Our Story
Our Story
According to the World Health Organisation, the gold standard for disease diagnosis is 20 slides per day. The microscopists load becomes even heavier since they manually count the parasites on a slide which is both extremely time consuming and strenuous on the eyes. The time taken to dispatch results is usually 30 mins per patient, and because in Uganda, the ratio of Laboratory technicians to patients is 1:16,000, only a handful of people can quickly receive their diagnosis. As far back as 2010, malaria was a tropical disease that infected many ugandans, however the research made was from America, India and so there was no contextualised information that was representative of the situation at hand. Secondly was more particularly in rural areas where disease diagnosis was based on symptoms because of the lack of trained microscopists in those areas.

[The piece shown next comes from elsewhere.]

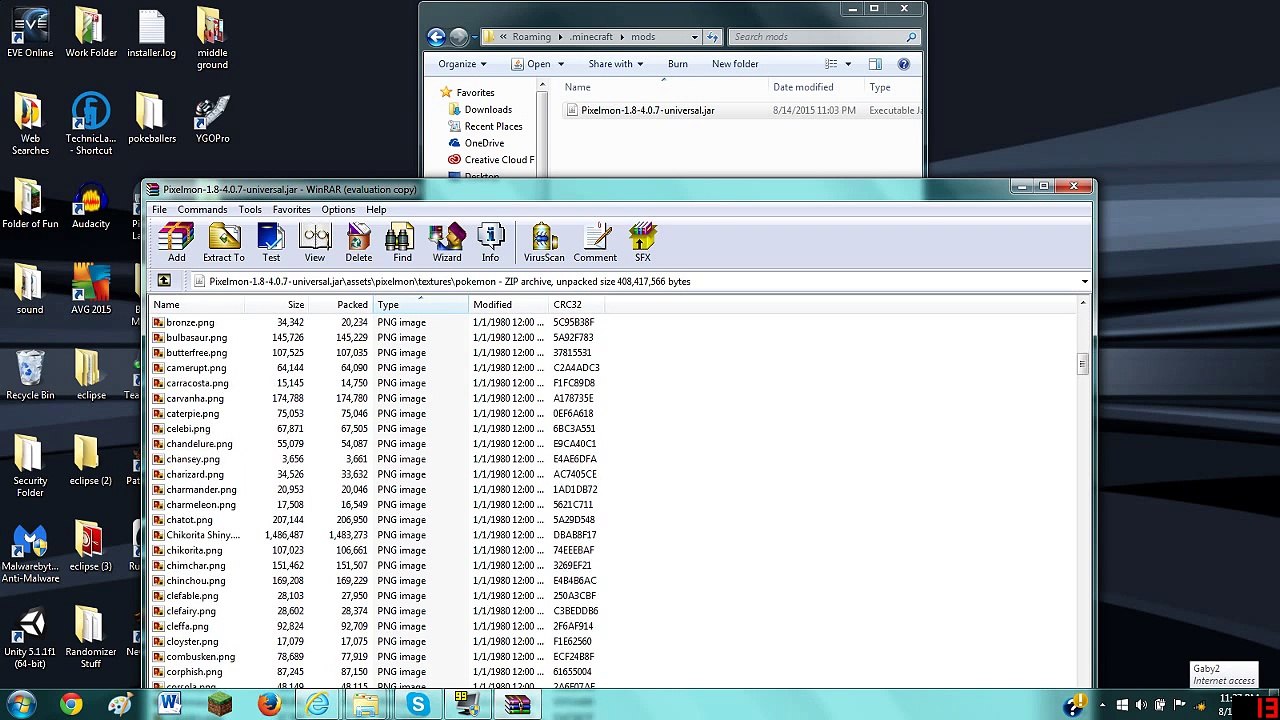Go up one folder level in archive
This screenshot has height=720, width=1280.
coord(164,281)
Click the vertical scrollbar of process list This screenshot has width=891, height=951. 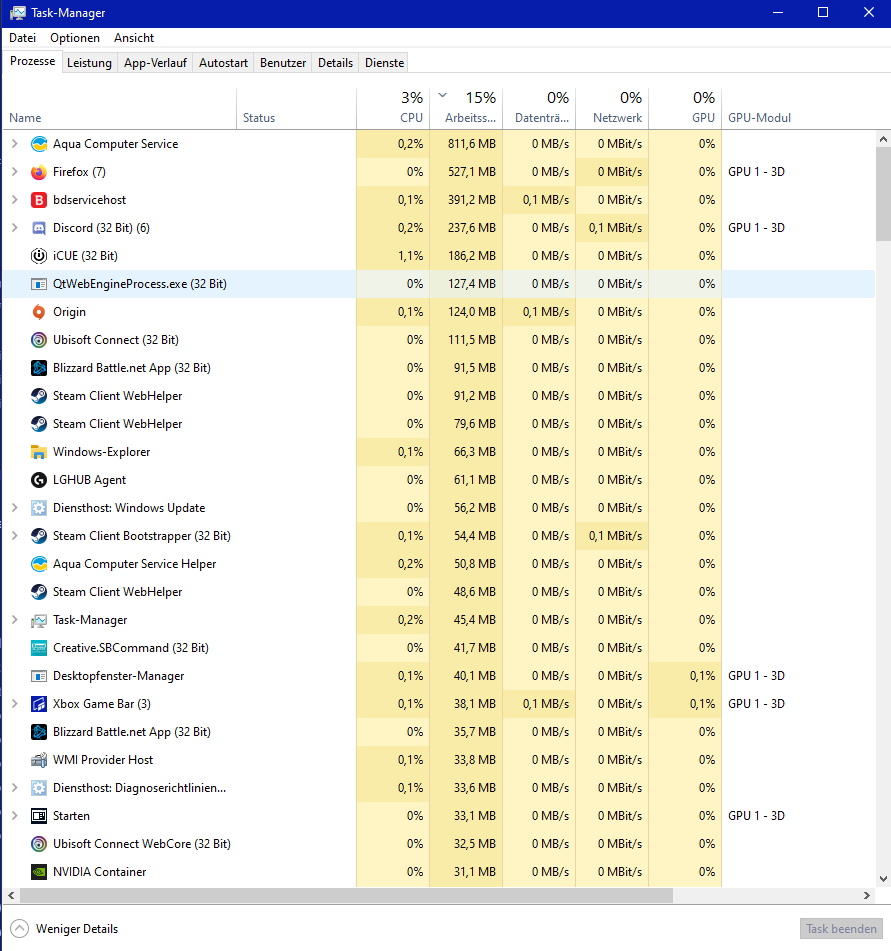click(882, 500)
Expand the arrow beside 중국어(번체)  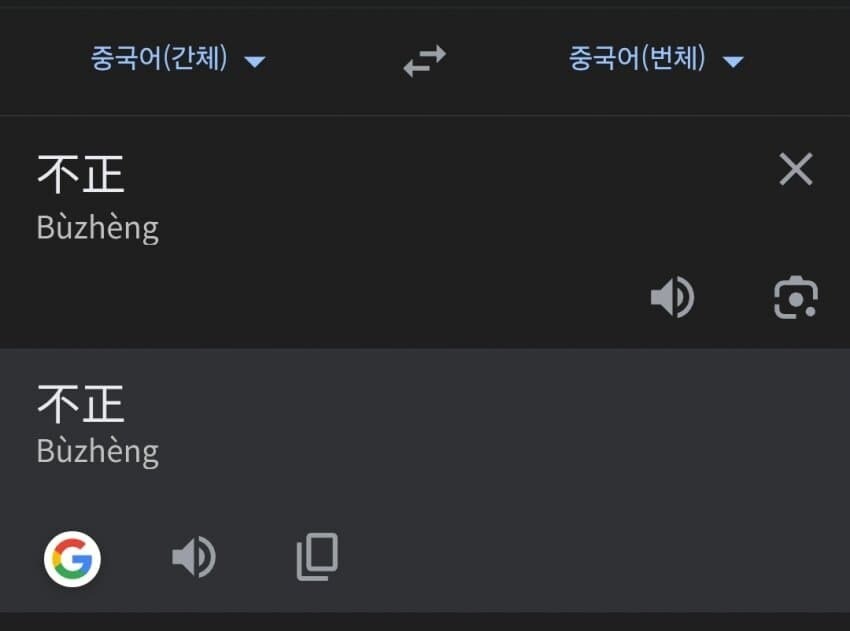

Without proper tests, doctors often have to guess based on symptoms. This can lead to inaccurate diagnoses, more people dying, bugs becoming resistant to drugs, and unnecessary spending on the wrong medication.
Although microscopes are common in Uganda and other developing countries, a shortage of lab technicians to operate them means that access to quality diagnostic services is still limited–especially among populations that have endemic diseases like malaria and cancer. This leads to lack of diagnosis of disease, which in turn causes life-threatening conditions to be incorrectly treated and drug resistance.The Ocular team has developed an adapter piece that attaches to any type of phone and to any type of microscope to use an AI tool that processes images from low-cost smartphones and accelerates disease diagnosis.
The benefit of Ocular’s approach is that it cuts down on technological costs and can increase the throughput of diagnosis by up to 60%, while reducing the time it takes to diagnose a patient by 25%.